**TASK DETAILS**
Extend the news report on the GBI investigation into Richard Wheat's office, picking up after its final sentence.

# Start of GIVEN PASSAGE

The GBI file, released Tuesday, shows co-workers found six boxes of unprocessed paperwork in director Richard Wheat’s office over spring break, and even more files in his car. Wheat’s boss called the GBI in after subordinates confirmed the backlog of paperwork in his office. Wheat (right) was fired April 30.
The backed-up paperwork included three boxes of unanswered requests for name changes on birth certificates, the GBI’s report shows. Wheat promised a week before his vacation to catch up on the paperwork, but “he had not even scratched the surface” by the time he left town.
While Wheat was away, public health director Dr. Sandra Ford sent staffers to search his office and found even more disturbing documents – unprotected Witness Protection files for about 15 people in the federal program.
The files had been moved from another supervisor’s office two years earlier, after the state had stopped handling Witness Protection cases. “Wheat said he would find out what to do with the files and handle them appropriately, but he never did,” the GBI report said.
The files are now at the U.S. Marshal’s Office, which told investigators it did not believe any witness’s identity had been compromised.
Wheat’s deputy, Romeo Stockett, told the GBI the office had a big problem with case files stopping at the director’s office: “They would just pile up.” Wheat’s secretary said he had never given her a document to file in his two years on the job.
Stockett also told investigators that the office under Wheat had followed a “five-year rule” that allowed people to change their names or alter birth certificates without a court order. The rule allowed such changes for people who could provide supporting records from an employer or doctor.

# End of GIVEN PASSAGE
# Start of GIVEN INFORMATION

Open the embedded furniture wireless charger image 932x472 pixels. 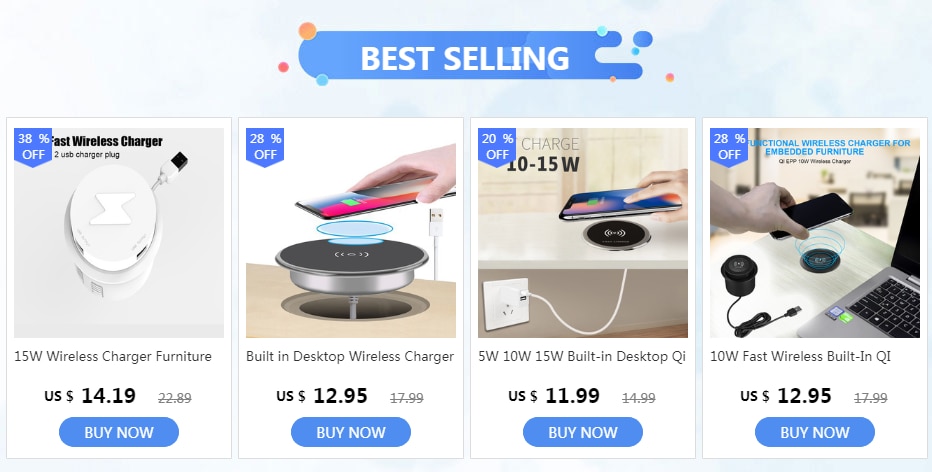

# End of GIVEN INFORMATION

**OUTPUT**
Stockett told GBI investigators that he believed his boss “was in way over his head” — because Wheat had told him so. “Wheat never thought he would even get this job in the first place,” the investigative report says.
Wheat was hired in 2006 from Michigan, where he was a vital records manager for the state.
On his return from vacation April 13, Wheat was suspended with pay. He acknowledged to investigators “that he did not get rid of items very easily. He advised that he was trying to clean up piles of paper on his desk and he was sure that there were some original birth records that were left on his desk.”
In the clutter, investigators said, co-workers found old checks “that were so old they could not be cashed.”
Wheat insisted, however, that a name change still required a court order on his watch. But, the report said, “he could not say for sure” that documents had not been issued under the five-year rule without a court’s permission.
Wheat insisted he had never changed any records for money and had never been asked to. The GBI agreed, determining Wheat had no criminal intent to break the law.
“Stockett advised that Richard Wheat was really a nice guy,” the report said.